Гиддон помедлил, колеблясь:
– Я делаю это, потому что я ваш друг, ваше величество.
– Я знаю, – сказала Биттерблу. – Но это отвратительно, и я знаю, что вам тоже плохо, и мне не нравится, что у нас появился обычай каждый вечер делать вместе что-то отвратительное.
– Я не согласен, чтобы вы делали это в одиночку, – заявил Гиддон упрямо.
– Как удачно, что мне не нужно ваше разрешение.
– Сделайте перерыв, ваше величество. – Банн подошел и сел с другой стороны от нее. – Пожалуйста. Вместо мучительных ежедневных отрывков читайте лучше раз в неделю стопку потолще. Мы продолжим читать вместе с вами.
Мысль показалась ей заманчивой – пока не миновала неделя и не настала пора читать перевод за семь дней. Осилив две страницы, Биттерблу поняла, что больше не может.
– Хватит, – сказал Гиддон. – Просто перестаньте читать. А то вам станет дурно.
– Кажется, Лек предпочитал жертв женского пола. Потому что в дополнение к другим безумным опытам, которым они подвергались, он проводил опыты, связанные с беременностью и младенцами.
– Это чтение не для вас, – настаивал Гиддон. – А для кого-нибудь другого, кто не участвовал в событиях и кто сможет потом рассказать вам то, что дóлжно знать королеве. Это может делать Помер во время перевода.
– Кажется, он их насиловал, – продолжала Биттерблу, потерянная, застывшая, оглохшая ко всему, – всех в своей больнице. Кажется, он насиловал и мою мать.
Гиддон выдернул бумаги у нее из рук и бросил их в другой угол комнаты. Подскочив от этой неожиданной вспышки, Биттерблу вдруг увидела его так ясно, как не видела никогда раньше. Увидела, как он возвышается над нею, сжав губы, сверкая глазами, и поняла, что он в ярости. Очертания обрели четкость, комната вокруг нее заполнилась красками. Она услышала, как потрескивает пламя в очаге, как молчат за столом Банн и Хильда, наблюдая за нею, грустные, напряженные. В комнате пахло дровами.

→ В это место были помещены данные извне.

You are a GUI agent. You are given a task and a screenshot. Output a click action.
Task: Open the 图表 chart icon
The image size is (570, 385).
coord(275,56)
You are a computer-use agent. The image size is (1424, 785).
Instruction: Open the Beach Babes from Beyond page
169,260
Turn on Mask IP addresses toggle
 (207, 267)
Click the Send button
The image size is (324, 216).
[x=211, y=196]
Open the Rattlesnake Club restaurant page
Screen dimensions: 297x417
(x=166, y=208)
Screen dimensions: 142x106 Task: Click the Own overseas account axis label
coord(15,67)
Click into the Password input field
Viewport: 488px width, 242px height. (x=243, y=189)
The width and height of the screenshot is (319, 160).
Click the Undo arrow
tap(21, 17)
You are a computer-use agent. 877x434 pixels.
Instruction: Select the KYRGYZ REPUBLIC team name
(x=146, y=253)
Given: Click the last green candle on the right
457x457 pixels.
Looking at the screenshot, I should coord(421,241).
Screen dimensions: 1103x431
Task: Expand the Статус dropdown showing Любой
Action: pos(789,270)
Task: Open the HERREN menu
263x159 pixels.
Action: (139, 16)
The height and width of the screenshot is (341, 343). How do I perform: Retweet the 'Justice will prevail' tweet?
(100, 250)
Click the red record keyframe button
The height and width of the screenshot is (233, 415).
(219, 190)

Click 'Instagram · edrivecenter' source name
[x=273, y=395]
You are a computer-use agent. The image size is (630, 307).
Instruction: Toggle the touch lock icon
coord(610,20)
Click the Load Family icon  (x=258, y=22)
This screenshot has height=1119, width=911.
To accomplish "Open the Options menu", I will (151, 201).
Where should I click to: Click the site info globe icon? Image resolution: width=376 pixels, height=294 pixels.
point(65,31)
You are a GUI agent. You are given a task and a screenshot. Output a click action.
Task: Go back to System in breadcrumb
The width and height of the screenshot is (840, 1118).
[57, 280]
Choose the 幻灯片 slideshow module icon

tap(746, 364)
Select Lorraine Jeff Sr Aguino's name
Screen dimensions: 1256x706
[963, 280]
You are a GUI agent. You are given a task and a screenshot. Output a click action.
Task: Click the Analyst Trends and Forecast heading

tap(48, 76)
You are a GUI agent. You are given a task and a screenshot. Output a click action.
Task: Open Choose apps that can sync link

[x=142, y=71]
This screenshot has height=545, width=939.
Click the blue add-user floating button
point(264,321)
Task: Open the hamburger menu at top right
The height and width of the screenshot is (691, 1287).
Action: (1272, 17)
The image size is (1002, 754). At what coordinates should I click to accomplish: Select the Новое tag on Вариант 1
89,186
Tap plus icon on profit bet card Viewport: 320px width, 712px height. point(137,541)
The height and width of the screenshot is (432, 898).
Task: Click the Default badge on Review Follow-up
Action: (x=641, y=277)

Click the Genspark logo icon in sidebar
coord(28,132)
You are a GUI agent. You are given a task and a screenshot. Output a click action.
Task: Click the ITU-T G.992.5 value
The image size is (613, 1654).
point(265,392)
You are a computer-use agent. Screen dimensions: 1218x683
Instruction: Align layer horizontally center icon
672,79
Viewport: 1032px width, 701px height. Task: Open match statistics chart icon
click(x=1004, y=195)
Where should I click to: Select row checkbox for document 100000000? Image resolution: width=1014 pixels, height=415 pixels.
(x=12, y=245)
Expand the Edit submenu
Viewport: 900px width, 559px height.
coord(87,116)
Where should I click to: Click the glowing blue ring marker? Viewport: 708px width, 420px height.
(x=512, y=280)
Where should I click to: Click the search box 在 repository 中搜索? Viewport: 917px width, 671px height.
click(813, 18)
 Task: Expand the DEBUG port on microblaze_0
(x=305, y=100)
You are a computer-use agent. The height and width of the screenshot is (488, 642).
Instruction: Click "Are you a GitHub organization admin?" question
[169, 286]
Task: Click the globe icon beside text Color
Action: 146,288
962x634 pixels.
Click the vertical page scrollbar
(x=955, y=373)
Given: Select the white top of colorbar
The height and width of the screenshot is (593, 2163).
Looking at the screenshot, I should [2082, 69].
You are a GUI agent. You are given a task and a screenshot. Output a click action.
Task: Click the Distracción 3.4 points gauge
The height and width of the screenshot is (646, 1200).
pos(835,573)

Биттерблу закуталась в одеяло, уже не чувствуя себя потерянной.
– Назовите меня по имени, – тихо попросила она Гиддона.
– Биттерблу, – сказал он так же тихо, – умоляю вас. Пожалуйста, перестаньте читать безумные бредни своего отца. Они губят ваше здоровье.
Она снова посмотрела на стол, откуда, притихнув, наблюдали Банн с Хильдой.
– Вы слишком мало едите, ваше величество, – сказала Хильда. – Вы потеряли аппетит, и, если позволите заметить, лорд Гиддон тоже.
– Что? – воскликнула она. – Гиддон, почему вы мне не сказали?
– А еще он просил у меня снадобья от головных болей, – вставил Банн.